You can see how Minnesota measures up on the maps below – red areas may be in trouble – green areas are doing well.
- Infrastructure
- Socioeconomic
- DDI Scale
Here is how MN has changed since 2014 (the current is 2015 stats).
| State | SE | INFA | DDI | |||
| 2014 | 2015 | 2014 | 2015 | 2014 | 2015 | |
| Minnesota | 28.69 | 29.51 | 58.84 | 62.06 | 38.09 | 41.92 |
We’ve seen a slight increase in the DDI, which isn’t a good thing. (Lower is better for SE and DDI.)
Looking at the individual counties, the DDI score improved for only 12 counties:
- Becker
- Beltrami
- Cass
- Cook
- Fillmore
- Hubbard
- Itasca
- Lake
- Mahnomen
- Norman
- Red Lake
- Sibley
(See how all MN Counties did.)
The value of this information will increase over time. For example – today what we see when we look at infrastructure (INFA) are areas that need better broadband and when we look at socioeconomic (SE) characteristics include a large demographic of residents to traditionally have a lower tendency to adopt broadband. Unfortunately the data is from 2015 – so that data does not include recent upgrade spurred by the Border to Border grants or private sector upgrades as we’ve seen with Paul Bunyan and will see this year with Mediacom. But those impacts should be obvious as soon as the data is collected (from federal resources).
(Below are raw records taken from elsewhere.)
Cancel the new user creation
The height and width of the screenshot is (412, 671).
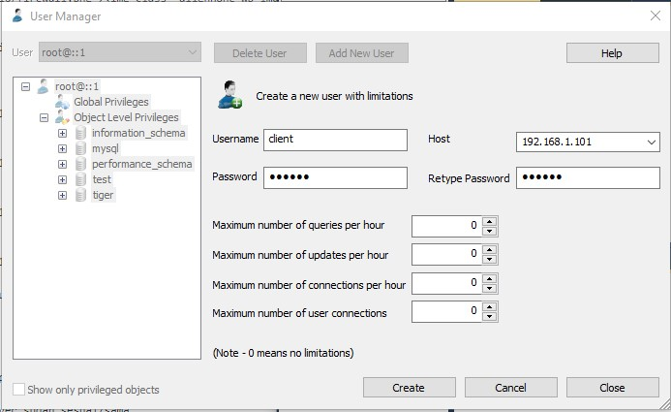click(510, 388)
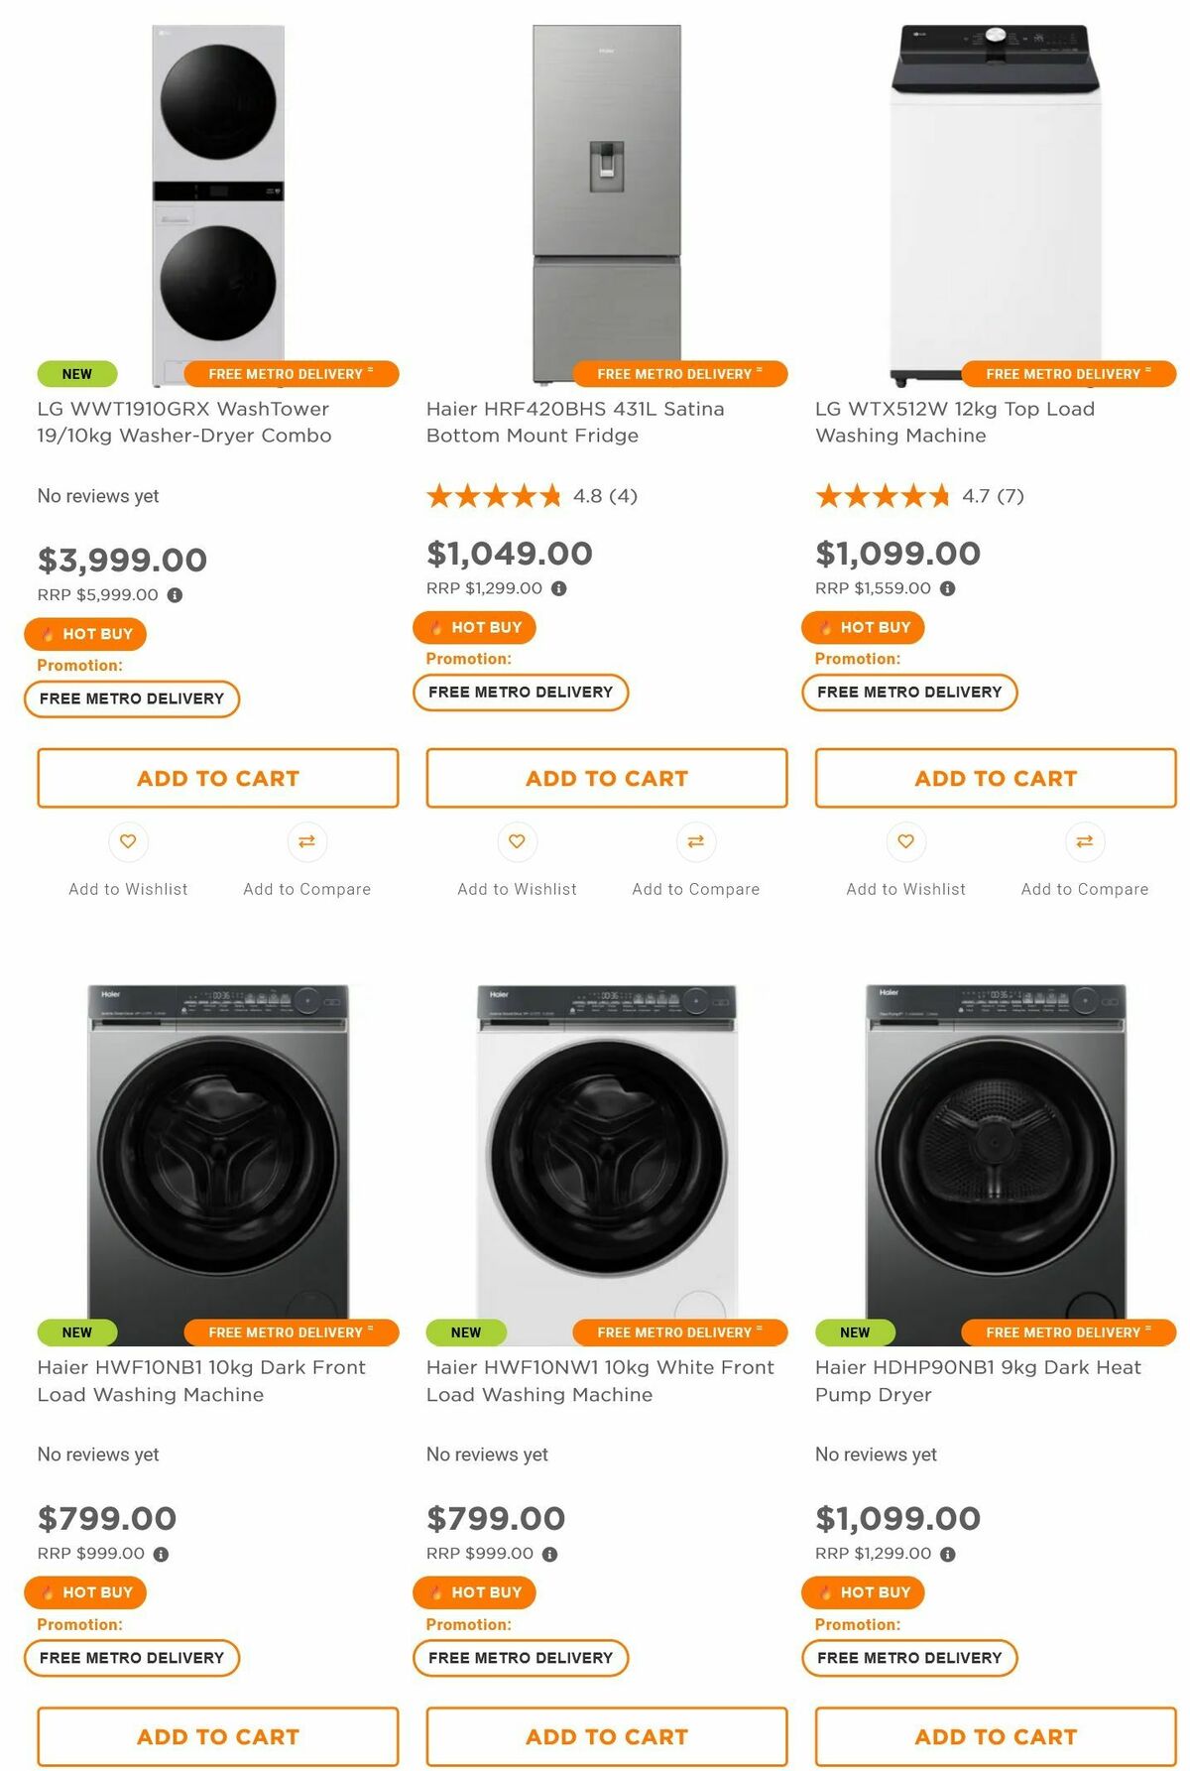Screen dimensions: 1190x1771
Task: Add Haier HRF420BHS fridge to cart
Action: (607, 778)
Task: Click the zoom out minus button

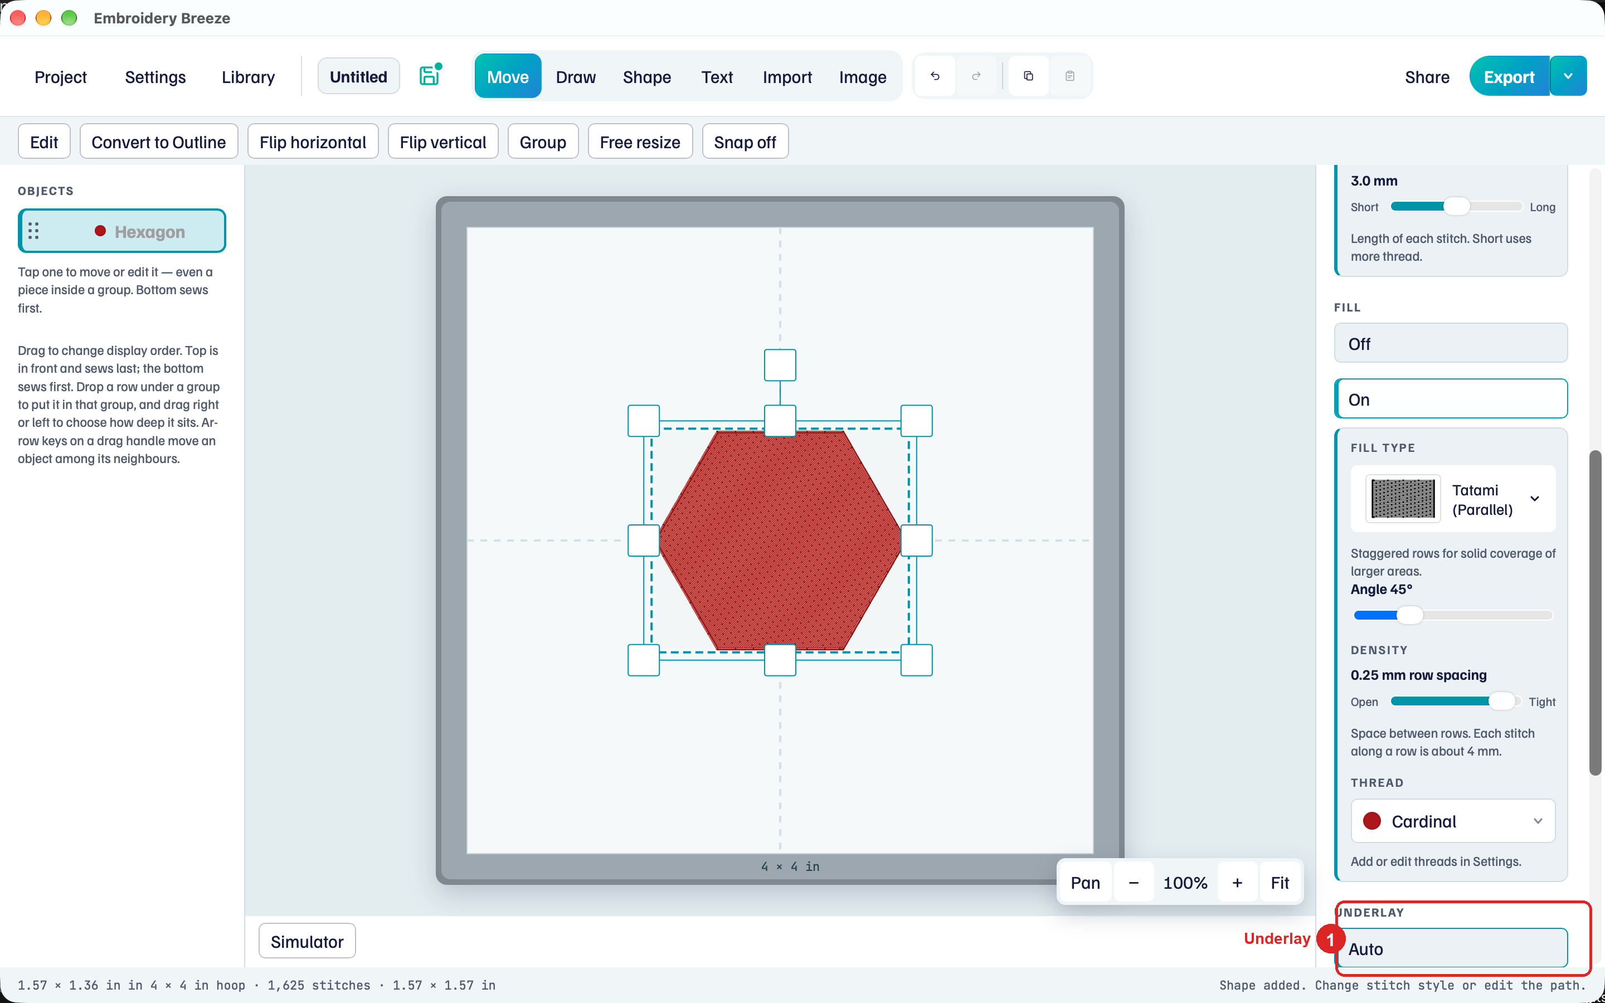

Knowing where the infrastructure is (and isn’t) is valuable for policymakers who are willing to invest in improvement. It’s also valuable to residents and businesses that are looking to relocate. The impact of that knowledge will show up – more slowly on the socioeconomic (SE) scale. Subsequently, there may be a trickle down effect on the SE ranking of counties inversely correlating with access to broadband. The great access to technology – the lower gap.